(Work item):
Below are some records; output exactly the lines from the line with "This screenshot has width=850, height=526." to the line with "Given: Open the apps grid menu", both ends kept, and nothing more.

(Input data):
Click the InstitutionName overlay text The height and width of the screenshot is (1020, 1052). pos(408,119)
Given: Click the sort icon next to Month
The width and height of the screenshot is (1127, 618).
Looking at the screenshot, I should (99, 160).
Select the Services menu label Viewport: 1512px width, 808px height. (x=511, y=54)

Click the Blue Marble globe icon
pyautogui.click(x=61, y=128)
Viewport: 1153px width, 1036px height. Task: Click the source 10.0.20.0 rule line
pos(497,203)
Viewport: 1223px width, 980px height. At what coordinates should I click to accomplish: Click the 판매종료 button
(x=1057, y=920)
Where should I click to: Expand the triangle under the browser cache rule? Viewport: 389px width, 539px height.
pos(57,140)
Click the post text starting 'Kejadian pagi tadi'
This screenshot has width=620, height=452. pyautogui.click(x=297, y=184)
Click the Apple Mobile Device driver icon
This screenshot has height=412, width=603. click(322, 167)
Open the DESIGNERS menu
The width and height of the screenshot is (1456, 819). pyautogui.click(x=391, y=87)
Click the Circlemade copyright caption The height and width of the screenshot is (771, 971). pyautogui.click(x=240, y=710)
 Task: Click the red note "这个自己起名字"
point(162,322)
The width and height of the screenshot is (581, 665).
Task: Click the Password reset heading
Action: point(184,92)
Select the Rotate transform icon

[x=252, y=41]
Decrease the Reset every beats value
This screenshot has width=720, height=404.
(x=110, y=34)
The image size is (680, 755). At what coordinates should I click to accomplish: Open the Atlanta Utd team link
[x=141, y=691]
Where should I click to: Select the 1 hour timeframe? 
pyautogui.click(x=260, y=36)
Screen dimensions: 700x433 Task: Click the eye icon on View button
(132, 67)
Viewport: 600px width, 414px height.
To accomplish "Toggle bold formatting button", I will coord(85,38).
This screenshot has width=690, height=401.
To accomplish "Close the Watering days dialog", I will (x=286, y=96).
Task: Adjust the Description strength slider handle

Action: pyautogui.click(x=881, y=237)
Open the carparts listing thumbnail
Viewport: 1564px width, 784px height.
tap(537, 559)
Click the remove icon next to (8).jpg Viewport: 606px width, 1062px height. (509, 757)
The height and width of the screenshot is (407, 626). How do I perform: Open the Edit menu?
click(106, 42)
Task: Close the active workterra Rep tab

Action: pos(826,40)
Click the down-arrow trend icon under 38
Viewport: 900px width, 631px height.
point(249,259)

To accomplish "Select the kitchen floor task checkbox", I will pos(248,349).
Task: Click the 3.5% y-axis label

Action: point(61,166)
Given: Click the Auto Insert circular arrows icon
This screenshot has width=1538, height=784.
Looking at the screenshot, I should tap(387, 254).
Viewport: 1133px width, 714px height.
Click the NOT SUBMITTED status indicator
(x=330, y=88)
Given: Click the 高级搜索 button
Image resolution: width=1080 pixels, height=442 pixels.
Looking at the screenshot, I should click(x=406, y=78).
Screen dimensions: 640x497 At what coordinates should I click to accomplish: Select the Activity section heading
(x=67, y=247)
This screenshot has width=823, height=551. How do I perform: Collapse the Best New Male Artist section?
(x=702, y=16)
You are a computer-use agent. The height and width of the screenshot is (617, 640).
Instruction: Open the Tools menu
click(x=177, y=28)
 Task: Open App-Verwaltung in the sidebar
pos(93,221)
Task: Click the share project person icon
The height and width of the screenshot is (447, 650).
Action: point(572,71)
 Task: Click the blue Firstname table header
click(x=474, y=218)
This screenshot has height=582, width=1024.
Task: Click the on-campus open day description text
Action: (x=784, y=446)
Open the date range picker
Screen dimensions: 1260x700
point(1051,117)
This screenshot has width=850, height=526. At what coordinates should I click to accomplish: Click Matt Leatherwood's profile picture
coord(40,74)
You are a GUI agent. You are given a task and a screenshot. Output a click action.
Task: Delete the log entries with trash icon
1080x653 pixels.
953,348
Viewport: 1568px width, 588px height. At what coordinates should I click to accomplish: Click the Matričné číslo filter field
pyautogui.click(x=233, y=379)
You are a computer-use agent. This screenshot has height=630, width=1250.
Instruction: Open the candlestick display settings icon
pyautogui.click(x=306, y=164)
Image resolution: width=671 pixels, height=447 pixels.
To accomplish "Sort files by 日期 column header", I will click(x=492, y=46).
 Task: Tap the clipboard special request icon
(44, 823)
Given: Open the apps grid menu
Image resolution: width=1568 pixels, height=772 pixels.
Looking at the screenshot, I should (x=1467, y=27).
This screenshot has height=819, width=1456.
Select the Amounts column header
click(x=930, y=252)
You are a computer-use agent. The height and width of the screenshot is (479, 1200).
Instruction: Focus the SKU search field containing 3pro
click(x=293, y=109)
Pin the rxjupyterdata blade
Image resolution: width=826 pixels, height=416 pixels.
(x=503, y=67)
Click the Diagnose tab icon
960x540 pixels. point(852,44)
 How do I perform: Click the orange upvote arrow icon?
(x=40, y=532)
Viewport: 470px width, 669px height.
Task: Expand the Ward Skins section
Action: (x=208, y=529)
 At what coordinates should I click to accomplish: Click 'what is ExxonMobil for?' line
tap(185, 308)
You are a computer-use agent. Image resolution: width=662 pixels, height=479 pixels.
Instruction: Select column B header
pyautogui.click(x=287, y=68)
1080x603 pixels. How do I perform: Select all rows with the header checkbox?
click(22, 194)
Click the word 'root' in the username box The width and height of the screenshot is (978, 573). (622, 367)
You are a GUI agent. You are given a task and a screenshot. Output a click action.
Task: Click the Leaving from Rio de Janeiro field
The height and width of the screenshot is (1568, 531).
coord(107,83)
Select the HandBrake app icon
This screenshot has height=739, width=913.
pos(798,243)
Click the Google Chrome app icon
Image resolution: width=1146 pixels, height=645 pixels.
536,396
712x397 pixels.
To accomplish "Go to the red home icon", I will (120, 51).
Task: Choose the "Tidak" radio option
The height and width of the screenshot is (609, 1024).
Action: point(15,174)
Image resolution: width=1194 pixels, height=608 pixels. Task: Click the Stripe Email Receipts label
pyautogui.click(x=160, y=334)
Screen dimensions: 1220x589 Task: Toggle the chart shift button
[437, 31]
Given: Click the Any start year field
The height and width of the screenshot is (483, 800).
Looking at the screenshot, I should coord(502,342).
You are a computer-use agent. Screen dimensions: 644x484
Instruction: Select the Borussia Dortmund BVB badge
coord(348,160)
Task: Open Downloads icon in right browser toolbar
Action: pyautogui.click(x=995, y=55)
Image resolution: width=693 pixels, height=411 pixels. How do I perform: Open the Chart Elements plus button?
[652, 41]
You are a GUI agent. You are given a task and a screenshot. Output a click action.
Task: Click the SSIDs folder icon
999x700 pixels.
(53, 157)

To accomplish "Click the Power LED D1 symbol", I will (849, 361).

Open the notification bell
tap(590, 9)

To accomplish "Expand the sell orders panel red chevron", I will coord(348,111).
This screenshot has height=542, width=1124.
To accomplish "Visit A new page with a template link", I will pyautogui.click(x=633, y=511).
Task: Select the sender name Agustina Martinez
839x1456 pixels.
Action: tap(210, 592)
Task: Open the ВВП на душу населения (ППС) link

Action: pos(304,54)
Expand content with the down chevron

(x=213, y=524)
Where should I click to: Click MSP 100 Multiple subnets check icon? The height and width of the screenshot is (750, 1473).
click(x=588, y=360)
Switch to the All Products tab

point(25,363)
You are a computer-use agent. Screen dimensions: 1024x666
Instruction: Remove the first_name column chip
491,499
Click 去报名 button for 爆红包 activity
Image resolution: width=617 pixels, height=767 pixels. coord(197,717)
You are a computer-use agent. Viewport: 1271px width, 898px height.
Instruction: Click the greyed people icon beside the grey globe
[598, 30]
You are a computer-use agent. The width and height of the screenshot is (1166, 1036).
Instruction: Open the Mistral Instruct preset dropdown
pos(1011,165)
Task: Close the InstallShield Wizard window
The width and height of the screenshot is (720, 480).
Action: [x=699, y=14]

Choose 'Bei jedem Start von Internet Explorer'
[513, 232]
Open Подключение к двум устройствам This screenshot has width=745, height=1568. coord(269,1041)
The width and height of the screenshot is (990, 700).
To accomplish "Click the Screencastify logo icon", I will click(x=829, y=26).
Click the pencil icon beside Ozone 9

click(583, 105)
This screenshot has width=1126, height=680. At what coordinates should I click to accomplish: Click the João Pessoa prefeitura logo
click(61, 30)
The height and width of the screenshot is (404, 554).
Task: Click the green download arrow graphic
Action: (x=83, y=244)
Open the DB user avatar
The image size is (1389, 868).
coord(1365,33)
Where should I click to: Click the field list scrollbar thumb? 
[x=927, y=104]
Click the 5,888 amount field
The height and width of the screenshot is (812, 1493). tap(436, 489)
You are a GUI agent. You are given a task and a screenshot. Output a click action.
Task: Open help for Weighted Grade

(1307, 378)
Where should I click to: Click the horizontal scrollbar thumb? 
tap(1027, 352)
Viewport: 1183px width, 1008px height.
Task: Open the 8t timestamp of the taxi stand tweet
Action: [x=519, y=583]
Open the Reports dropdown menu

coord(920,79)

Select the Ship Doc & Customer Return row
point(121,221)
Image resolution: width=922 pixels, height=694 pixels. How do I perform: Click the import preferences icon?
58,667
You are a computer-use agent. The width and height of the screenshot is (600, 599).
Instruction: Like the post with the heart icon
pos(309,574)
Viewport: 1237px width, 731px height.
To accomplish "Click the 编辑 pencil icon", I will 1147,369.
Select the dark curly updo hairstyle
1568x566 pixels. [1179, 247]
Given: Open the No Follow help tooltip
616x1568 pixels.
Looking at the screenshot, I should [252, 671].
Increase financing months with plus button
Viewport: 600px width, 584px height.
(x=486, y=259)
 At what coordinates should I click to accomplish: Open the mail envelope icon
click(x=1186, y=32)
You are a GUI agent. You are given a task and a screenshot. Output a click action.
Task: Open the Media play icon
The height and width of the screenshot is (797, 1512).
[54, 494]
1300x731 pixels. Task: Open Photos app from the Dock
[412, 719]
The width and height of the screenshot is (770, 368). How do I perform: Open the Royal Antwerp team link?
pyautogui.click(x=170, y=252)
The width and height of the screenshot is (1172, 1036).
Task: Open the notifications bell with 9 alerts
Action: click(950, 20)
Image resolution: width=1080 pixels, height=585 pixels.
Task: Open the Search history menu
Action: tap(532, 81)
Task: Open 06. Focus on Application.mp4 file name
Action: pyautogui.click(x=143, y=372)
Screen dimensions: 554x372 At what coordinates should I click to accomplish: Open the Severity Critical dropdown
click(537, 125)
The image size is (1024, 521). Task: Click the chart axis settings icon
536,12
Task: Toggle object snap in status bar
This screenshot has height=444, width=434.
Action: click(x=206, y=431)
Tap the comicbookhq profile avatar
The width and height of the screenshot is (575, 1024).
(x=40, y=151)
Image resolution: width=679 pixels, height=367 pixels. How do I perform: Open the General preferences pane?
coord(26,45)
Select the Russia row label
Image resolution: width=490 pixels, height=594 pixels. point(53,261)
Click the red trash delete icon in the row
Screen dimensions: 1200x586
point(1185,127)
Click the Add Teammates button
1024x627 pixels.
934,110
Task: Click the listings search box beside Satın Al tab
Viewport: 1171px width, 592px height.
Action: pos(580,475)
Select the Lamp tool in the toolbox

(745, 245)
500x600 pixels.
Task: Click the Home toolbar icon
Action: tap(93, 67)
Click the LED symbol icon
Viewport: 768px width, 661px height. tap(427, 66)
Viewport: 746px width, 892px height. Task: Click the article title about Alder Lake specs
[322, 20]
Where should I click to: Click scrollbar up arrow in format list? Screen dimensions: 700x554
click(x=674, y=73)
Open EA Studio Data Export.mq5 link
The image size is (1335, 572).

(Answer to the exercise):
This screenshot has width=850, height=526. At what coordinates should I click to accomplish: Click Matt Leatherwood's profile picture
coord(40,74)
You are a GUI agent. You are given a task and a screenshot. Output a click action.
Task: Delete the log entries with trash icon
1080x653 pixels.
953,348
Viewport: 1568px width, 588px height. At what coordinates should I click to accomplish: Click the Matričné číslo filter field
pyautogui.click(x=233, y=379)
You are a computer-use agent. This screenshot has height=630, width=1250.
Instruction: Open the candlestick display settings icon
pyautogui.click(x=306, y=164)
Image resolution: width=671 pixels, height=447 pixels.
To accomplish "Sort files by 日期 column header", I will click(x=492, y=46).
 Task: Tap the clipboard special request icon
(44, 823)
Given: Open the apps grid menu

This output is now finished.